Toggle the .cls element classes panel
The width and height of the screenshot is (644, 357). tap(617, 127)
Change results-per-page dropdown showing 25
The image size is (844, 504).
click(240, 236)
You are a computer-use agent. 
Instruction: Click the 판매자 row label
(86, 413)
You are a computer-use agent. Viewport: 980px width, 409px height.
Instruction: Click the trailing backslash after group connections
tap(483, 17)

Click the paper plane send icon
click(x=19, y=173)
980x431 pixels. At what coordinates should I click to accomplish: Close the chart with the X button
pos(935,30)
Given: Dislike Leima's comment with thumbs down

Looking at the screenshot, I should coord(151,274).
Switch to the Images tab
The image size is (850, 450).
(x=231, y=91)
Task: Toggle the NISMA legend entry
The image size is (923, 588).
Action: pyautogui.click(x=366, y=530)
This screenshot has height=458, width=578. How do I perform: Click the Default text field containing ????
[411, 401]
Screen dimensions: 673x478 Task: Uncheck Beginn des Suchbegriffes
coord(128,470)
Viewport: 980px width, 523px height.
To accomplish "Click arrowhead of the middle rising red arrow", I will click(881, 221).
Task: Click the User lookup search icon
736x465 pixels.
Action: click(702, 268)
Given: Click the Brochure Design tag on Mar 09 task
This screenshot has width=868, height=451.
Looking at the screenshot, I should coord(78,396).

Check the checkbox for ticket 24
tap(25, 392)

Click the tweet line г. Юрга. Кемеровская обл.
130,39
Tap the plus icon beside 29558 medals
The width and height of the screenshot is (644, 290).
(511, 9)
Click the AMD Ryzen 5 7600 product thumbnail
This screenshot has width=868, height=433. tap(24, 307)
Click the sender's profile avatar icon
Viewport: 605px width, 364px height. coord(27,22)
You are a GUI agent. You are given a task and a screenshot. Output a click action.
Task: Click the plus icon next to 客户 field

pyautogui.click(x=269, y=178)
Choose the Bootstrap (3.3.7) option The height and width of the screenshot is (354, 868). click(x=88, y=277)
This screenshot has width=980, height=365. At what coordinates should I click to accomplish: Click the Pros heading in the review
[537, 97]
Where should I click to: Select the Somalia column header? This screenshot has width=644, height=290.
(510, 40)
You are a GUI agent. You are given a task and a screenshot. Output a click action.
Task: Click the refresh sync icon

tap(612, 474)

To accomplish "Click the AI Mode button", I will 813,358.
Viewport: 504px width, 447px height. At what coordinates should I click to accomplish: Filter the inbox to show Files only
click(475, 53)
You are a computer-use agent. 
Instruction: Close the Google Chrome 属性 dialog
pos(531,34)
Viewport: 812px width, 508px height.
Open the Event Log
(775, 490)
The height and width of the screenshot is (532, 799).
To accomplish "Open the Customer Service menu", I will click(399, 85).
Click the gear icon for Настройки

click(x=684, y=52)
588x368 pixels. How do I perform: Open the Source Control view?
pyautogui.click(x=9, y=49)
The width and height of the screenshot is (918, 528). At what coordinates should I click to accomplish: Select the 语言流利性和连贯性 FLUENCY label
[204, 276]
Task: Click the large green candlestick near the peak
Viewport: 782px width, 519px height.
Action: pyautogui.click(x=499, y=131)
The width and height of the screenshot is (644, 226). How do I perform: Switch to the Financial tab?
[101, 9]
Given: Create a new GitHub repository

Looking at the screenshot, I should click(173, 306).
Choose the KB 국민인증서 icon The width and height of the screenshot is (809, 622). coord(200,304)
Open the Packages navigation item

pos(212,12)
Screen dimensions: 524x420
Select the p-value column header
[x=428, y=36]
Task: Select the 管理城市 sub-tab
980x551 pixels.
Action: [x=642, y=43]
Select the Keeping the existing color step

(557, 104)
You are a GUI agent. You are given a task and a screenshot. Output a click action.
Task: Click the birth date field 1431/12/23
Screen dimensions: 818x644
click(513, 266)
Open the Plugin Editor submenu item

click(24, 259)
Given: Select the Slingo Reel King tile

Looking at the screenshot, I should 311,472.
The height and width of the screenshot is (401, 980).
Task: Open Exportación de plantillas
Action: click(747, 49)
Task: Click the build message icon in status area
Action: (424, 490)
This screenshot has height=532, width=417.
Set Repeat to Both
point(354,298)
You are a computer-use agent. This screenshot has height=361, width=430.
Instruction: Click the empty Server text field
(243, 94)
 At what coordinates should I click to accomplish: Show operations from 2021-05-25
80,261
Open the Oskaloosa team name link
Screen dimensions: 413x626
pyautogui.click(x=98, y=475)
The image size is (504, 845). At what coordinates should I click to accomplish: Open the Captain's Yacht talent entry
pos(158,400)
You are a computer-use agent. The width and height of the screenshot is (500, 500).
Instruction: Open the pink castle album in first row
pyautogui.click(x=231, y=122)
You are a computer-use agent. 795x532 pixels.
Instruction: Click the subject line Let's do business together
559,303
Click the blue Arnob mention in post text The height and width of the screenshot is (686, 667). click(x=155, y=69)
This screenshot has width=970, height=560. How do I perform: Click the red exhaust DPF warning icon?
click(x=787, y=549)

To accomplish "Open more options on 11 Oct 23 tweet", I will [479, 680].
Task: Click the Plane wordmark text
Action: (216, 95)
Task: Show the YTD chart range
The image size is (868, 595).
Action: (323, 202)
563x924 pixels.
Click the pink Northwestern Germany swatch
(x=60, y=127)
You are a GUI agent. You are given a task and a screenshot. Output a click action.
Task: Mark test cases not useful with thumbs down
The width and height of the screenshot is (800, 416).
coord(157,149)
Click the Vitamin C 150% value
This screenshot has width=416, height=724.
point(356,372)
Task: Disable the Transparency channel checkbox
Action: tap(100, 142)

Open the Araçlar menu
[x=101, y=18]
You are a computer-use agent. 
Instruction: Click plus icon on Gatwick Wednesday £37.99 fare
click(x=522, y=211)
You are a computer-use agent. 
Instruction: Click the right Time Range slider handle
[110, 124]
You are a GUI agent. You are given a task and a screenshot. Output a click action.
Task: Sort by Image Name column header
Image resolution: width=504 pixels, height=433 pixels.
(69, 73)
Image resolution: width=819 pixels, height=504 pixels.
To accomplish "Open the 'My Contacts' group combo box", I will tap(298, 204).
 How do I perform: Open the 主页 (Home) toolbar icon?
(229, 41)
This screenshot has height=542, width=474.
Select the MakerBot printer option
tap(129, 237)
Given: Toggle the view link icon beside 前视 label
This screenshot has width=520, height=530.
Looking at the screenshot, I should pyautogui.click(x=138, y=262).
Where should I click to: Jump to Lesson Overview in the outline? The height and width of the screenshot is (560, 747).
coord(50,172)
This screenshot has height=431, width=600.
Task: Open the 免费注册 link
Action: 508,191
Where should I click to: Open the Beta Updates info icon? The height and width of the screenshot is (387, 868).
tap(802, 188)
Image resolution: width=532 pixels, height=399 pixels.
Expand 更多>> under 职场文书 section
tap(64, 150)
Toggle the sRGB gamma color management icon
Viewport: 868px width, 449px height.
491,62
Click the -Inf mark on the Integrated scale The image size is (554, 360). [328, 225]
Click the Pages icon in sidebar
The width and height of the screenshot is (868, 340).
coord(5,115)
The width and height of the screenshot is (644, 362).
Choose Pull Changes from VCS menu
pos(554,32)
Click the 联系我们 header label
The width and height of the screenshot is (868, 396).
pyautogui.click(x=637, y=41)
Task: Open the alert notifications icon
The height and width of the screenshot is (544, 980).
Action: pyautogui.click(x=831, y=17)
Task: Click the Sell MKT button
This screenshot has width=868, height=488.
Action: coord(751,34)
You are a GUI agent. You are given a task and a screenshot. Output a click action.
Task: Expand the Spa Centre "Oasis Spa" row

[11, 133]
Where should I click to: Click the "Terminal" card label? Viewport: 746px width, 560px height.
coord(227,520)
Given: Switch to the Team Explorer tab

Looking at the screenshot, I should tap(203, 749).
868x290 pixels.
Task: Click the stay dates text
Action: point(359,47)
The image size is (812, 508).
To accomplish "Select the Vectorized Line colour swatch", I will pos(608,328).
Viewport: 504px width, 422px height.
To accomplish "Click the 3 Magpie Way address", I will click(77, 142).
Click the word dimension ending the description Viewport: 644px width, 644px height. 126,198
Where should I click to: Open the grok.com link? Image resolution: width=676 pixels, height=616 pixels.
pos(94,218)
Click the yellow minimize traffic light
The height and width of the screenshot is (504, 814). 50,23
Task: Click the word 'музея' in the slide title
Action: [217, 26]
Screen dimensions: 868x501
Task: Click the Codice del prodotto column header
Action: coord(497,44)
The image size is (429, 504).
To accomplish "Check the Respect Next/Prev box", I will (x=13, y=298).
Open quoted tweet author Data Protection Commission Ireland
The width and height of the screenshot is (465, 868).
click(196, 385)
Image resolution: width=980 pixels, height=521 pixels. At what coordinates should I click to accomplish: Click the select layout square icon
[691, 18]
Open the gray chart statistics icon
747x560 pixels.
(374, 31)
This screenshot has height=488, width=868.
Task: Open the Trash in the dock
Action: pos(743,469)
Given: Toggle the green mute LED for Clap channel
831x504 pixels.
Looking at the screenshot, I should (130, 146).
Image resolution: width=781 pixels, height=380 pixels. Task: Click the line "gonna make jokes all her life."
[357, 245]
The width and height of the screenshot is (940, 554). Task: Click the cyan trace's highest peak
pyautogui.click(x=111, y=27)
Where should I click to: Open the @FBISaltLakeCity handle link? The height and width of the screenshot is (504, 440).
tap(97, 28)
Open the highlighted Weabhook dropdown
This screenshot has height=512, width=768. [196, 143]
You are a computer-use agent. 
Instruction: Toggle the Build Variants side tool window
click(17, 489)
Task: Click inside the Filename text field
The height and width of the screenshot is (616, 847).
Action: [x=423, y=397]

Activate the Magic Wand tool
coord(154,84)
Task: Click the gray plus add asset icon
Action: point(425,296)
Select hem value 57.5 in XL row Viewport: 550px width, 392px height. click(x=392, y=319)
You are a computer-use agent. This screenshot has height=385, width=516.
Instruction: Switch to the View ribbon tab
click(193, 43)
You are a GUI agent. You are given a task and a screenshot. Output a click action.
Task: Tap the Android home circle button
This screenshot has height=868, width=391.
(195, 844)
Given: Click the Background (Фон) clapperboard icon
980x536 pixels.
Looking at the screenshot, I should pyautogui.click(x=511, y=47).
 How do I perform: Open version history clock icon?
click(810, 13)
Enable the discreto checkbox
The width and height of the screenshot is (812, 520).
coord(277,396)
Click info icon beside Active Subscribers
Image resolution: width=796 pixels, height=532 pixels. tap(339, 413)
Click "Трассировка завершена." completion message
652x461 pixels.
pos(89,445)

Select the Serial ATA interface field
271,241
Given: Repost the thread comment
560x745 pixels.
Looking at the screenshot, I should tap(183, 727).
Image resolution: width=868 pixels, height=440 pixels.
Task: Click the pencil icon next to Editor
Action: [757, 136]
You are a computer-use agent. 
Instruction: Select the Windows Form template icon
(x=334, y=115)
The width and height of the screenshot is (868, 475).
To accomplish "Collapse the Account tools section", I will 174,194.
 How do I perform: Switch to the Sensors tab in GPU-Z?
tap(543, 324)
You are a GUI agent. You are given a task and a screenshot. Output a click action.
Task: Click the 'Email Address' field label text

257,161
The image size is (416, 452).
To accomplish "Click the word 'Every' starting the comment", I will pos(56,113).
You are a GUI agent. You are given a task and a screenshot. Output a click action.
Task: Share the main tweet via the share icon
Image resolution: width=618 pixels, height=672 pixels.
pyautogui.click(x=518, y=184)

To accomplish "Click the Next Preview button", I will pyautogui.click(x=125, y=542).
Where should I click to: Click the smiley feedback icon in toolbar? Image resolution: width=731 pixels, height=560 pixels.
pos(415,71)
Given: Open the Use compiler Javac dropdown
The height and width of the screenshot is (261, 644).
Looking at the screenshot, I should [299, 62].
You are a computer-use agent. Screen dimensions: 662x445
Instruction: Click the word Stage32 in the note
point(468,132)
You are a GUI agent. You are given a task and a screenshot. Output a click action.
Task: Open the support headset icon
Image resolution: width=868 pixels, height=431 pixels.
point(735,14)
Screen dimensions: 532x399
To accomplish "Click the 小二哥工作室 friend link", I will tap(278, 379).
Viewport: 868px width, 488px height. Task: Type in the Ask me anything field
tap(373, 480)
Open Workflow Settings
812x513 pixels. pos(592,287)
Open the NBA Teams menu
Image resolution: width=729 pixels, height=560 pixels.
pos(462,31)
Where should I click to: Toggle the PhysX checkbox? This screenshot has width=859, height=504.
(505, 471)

..........

(Your objective): Return exactly, and only, the lines above starting at the line that contains "Task: Click the large" and ending at the line that contains "You are a computer-use agent. The".

(Result of this exercise):
Task: Click the large green candlestick near the peak
Viewport: 782px width, 519px height.
Action: pyautogui.click(x=499, y=131)
The width and height of the screenshot is (644, 226). How do I perform: Switch to the Financial tab?
[101, 9]
Given: Create a new GitHub repository

Looking at the screenshot, I should click(173, 306).
Choose the KB 국민인증서 icon The width and height of the screenshot is (809, 622). coord(200,304)
Open the Packages navigation item

pos(212,12)
Screen dimensions: 524x420
Select the p-value column header
[x=428, y=36]
Task: Select the 管理城市 sub-tab
980x551 pixels.
Action: [x=642, y=43]
Select the Keeping the existing color step

(557, 104)
You are a GUI agent. You are given a task and a screenshot. Output a click action.
Task: Click the birth date field 1431/12/23
Screen dimensions: 818x644
click(513, 266)
Open the Plugin Editor submenu item

click(24, 259)
Given: Select the Slingo Reel King tile

Looking at the screenshot, I should 311,472.
The height and width of the screenshot is (401, 980).
Task: Open Exportación de plantillas
Action: click(747, 49)
Task: Click the build message icon in status area
Action: (424, 490)
This screenshot has height=532, width=417.
Set Repeat to Both
point(354,298)
You are a computer-use agent. This screenshot has height=361, width=430.
Instruction: Click the empty Server text field
(243, 94)
 At what coordinates should I click to accomplish: Show operations from 2021-05-25
80,261
Open the Oskaloosa team name link
Screen dimensions: 413x626
pyautogui.click(x=98, y=475)
The image size is (504, 845). At what coordinates should I click to accomplish: Open the Captain's Yacht talent entry
pos(158,400)
You are a computer-use agent. The width and height of the screenshot is (500, 500).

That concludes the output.